Max Domi leads the Canadiens in points (5-6-11), and he is
one of 20 players in the league to have posted at least ten points and logged
at least ten penalty minutes (he has 10, although six of those came in Tuesday’s
loss to Dallas). Domi is in his first
season with Montreal, having arrived in a trade with Arizona for Alex
Galchenyuk in one of those trades in the category “players who need new scenery.” Domi had a six-game points streak stopped
against Dallas (5-3-8), and he will come into this game having scored only one
of his five goals on home ice this season.
His dispatch to Montreal would seem to be a product of his being unable
to capitalize and improve on a fine rookie season in which he went 18-34-52,
plus-3, with Arizona. He managed only 18
goals and 73 points over the next two seasons combined. His 11 points in 11 games so far would
suggest the change in scenery has been beneficial. Domi is 0-4-4,. Plus-4, in six career games
against Washington.
For the first seven seasons of Jeff Petry’s career, he was a
defenseman of modest offensive production, more of a “glue that binds” sort of
player. He never topped eight goals in
any of those seasons (four-plus seasons with Edmonton and two-plus seasons with
the Canadiens) and never reached the 30-point mark. Last year was a different story. In the first season of his career in which he
appeared in every contest in an 82-game season, he went 12-30-42, the goals,
assists, and points being career bests. He
did it largely by being the go-to force from the blue line on the power
play. Petry’s six power play goals
doubled his career total, and his 17 power play assists were more than he
recorded in his previous five seasons combined (13). He also skated 23:30, also a career high. His goal scoring so far this season is not
matching last year’s pace (one), but he does have nine points in 11 games so
far. Petry is 2-3-5, minus-4, in 13
career games against the Caps.
1. Montreal does a
good job suppressing shots. The 28.4
shots per game allowed is fifth-best in the league.
2. The Canadiens have
been gifted a lot of power play chances on home ice (28/third-most in the league),
but they have done little with those opportunities (17.8 percent/18th).
3. Montreal closes
games poorly. They have only six third
period goals all season, last in the league.
4. The second period
is known as the “long change” period for team, their bench being across the red
line from the goal they must defend. For
the Canadiens, it is the “power play period.”

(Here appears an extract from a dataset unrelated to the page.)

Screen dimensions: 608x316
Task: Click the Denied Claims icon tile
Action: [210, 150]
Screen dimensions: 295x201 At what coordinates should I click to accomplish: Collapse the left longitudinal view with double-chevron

No team has spent more time on the man advantage in the middle period
than Montreal so far (35:11), almost 12 more minutes than they have spent
shorthanded (11:47).
5. The Canadiens are
capable of playing from behind with a certain urgency in one respect. Their shot attempts-for percentage at 5-on-5
(61.50) is fourth-best in the league.
1. Alex Ovechkin
scored eight goals in October. It will surprise precisely no one
that since he came into the league in the 2005-2006 season, Ovechkin has scored
goals in more games in the month of October than any other player, 64 games in
all (72 goals). It would surprise only a
few that Ovechkin happens to have more goal-games in every month of the NHL
regular season calendar (October through April) since he came into the league.
2. John Carlson
finished October with five goals in ten games. He did not record a goal in
October either last season or the preceding season. Last season he went 14 games without a goal
before potting one, and in the preceding season he started the season with a
25-game goalless streak.
3. It would be good
if the Caps led after two periods. In each of their five wins to date, the Caps
led after 40 minutes. They have yet to
win a game when trailing or tied at the second intermission.
4. OK, so which forward
you got with the most shorthanded time on ice per game… Lars Eller? Chandler
Stephenson? Nicklas Backstrom? No, no, and no. It’s Devante Smith-Pelly with 2:11 per game.
5. The key to
stopping the Caps’ power play might be to keep them from getting any shots to
the net. Sounds almost cliché, but the Caps have 13 goals on 44 shots, a 29.5
percent shooting percentage. Evgeny
Kuznetsov has five power play goals on only 11 shots 45.4 percent).
The Peerless’ Players to Ponder
Montreal: Brendan Gallagher
Did you ever have something in your shoe that doesn’t quite
hurt, but annoys the heck out of you?
You take off your shoe, shake it vigorously, put it back on, only to
find your annoyance is still there?
Well, that’s Brendan Gallagher.
He’s not so much a “little ball of hate” in the mold of Pat Verbeek from
years gone by or Brad Marchand of more recent vintage. He’s more like, “what’s that damned buzz in
my ear that won’t go away?” But while he
might annoy, poke, prod, get under the skin of opponents, he has developed
into a talented offensive player. Last
season he posted a career high of 31 goals, more than he had in 117 games over
the previous two seasons combined (29). He came out of the box hot this season,
posting seven goals in 11 games played to date, three of them
game-winners. Only once in six games on
home ice so far has he failed to record a goal (October 11th in a
3-0 loss to Los Angeles). Gallagher is
3-1-4, minus-7, in 14 career games against the Caps.
Washington: Michal Kempny
After being concussed in a pre-season game in St. Louis on
September 25th, Michael Kempny was absent from the lineup until taking the ice
for the third regular season game for the Caps.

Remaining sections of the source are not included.